United Copper
- Type: Public (trade on the curb)
- Industry: Copper mining
- Founded: 1902; 124 years ago
- Defunct: 1913; 113 years ago
- Fate: Placed in receivership
- Headquarters: Incorporated in New Jersey
- Key people: F. Augustus Heinze

= United Copper =

20th-century mining company

The United Copper Company was a short-lived United States copper mining business in the early 20th century that played a pivotal role in the Panic of 1907.
== Incorporation ==
United Copper was incorporated in 1902 by F. Augustus Heinze, a copper magnate who had tussled for years with Amalgamated Copper for lucrative copper mines in Butte, Montana. The firm was incorporated in New Jersey with an authorized capital of US$80,000,000. United Copper combined Heinze's interests in The Montana Ore Purchasing Company, The Nipper Consolidated Copper Company, The Minnie Healy Mining Company, The Corra Rock-Island Mining Company, and The Belmont Mining Company.

Upon consolidation, United Copper was capable of producing about 42 million pounds (19 thousand metric tons) of copper a year, as compared to 143 million pounds (65 thousand metric tons) per year for Amalgamated Copper.

United Copper was literally traded "on the curb" outside the New York Stock Exchange (NYSE). "On the curb" trading was later formalized as the American Stock Exchange (AMEX).
== Attempt to corner the market in United Copper stock ==
In 1907, after its legal battles with Amalgamated had finally been settled, United Copper again found itself the center of a scandal: in October, F. Augustus Heinze's brother, Otto Heinze, devised a scheme to corner the market in United Copper stock.
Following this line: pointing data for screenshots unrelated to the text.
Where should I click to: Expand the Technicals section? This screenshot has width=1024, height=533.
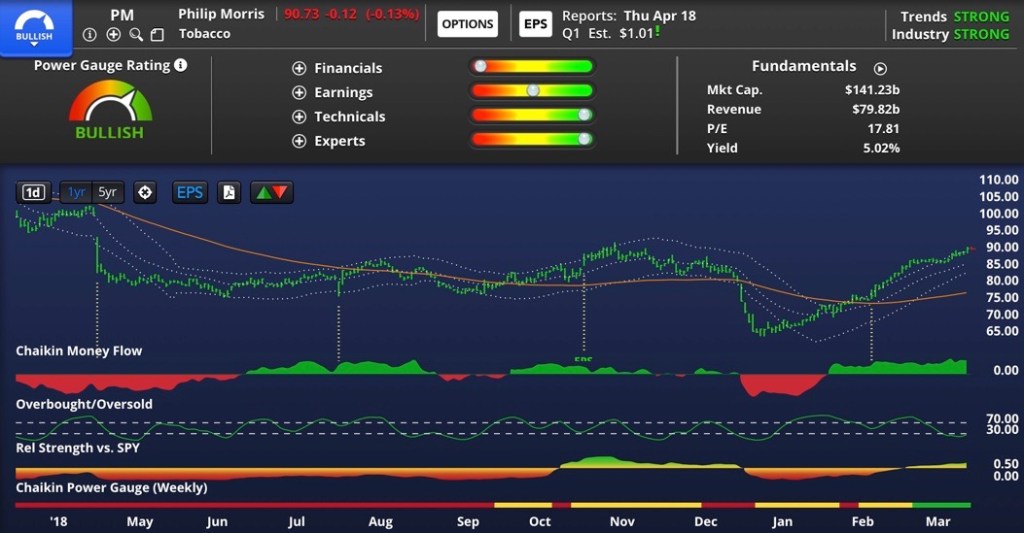[299, 117]
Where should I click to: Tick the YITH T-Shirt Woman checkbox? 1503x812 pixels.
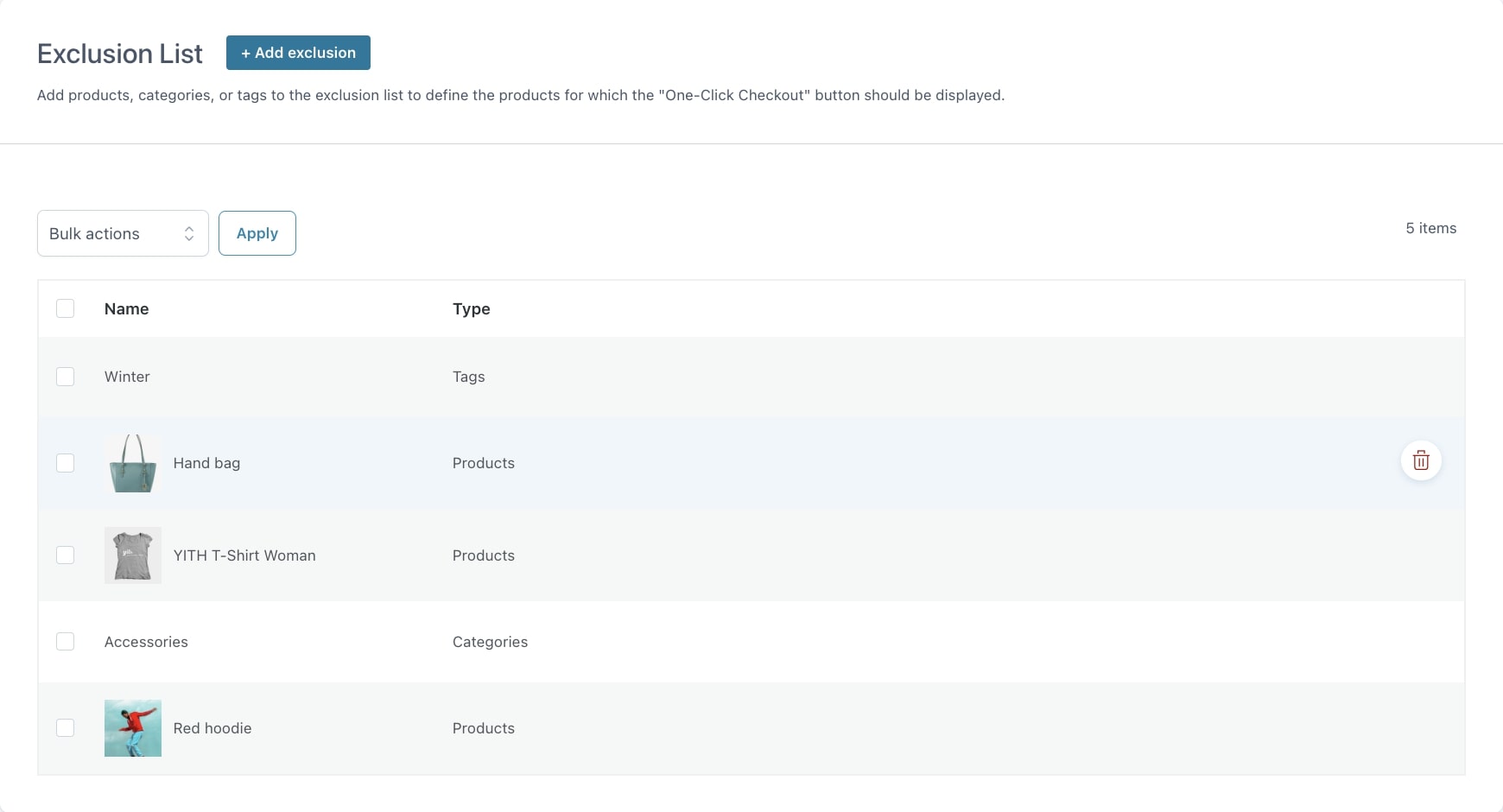[x=65, y=555]
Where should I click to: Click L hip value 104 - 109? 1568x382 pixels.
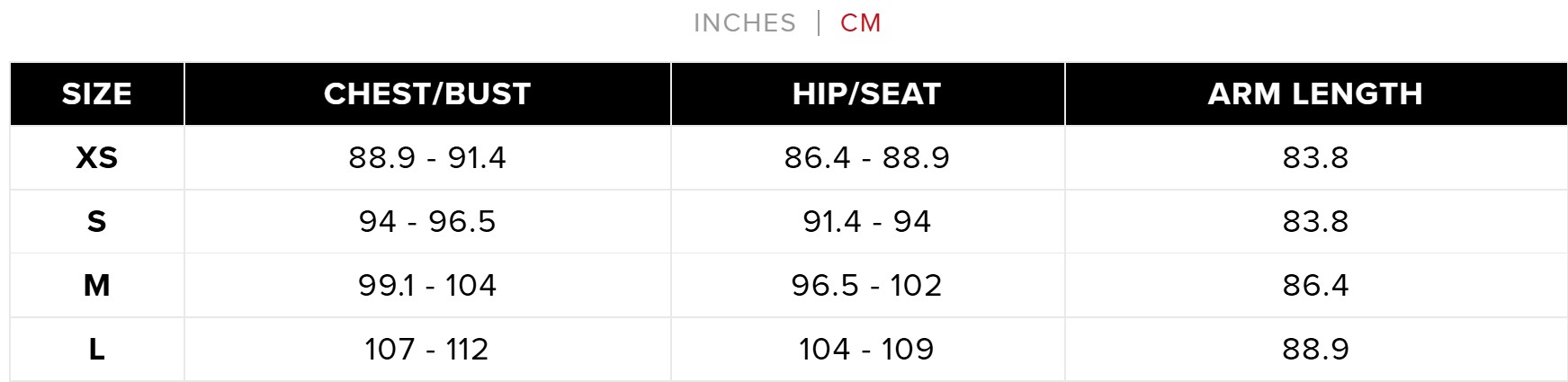(866, 349)
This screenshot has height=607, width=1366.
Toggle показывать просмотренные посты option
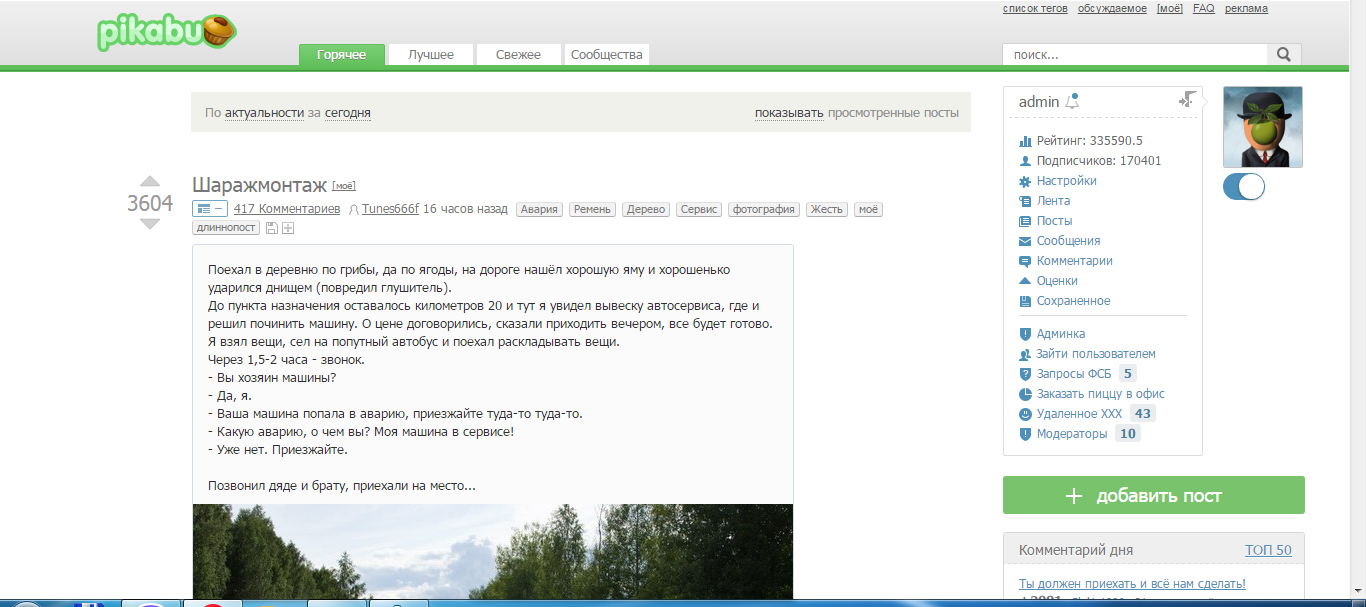(x=789, y=113)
The Heinzes owned a large share of the company and Otto believed that many of these shares had been loaned out to investors hoping to short sell the stock.

Short sellers borrow, or make arrangements to borrow, the stock of a company, which they then sell at current prices. If prices later drop, they repurchase shares of the company, now at a cheaper price, to replace the borrowed stock. The difference is the profit of the short seller. Heinze's plan was to move aggressively to purchase the stock of United Copper. The price would soar high. Then, with prices high, and Heinze controlling most of the stock, he would force the short-sellers to repay the borrowed stock, a move called a "short squeeze." The short-sellers would have no option but to settle with Heinze for high prices.

But Otto Heinze overestimated how much of the company the family controlled. When he forced the borrowers to buy back stock, they were able to get it from other sources. When the market realized his corner had failed, the stock price of United Copper collapsed. So shocking was the collapse, that depositors rushed to pull the money out of the banks of F. Augustus Heinze. From there, panic spread, as people pulled money out of banks associated with Heinze, and then from trust companies associated with those banks (see Panic of 1907).
== Decline and placement into receivership ==

In 1908, F. Augustus Heinze was indicted for his role in the corner. The share price of United Copper, meanwhile, never recovered. In 1913 the company was placed into receivership, so its assets could be unwound.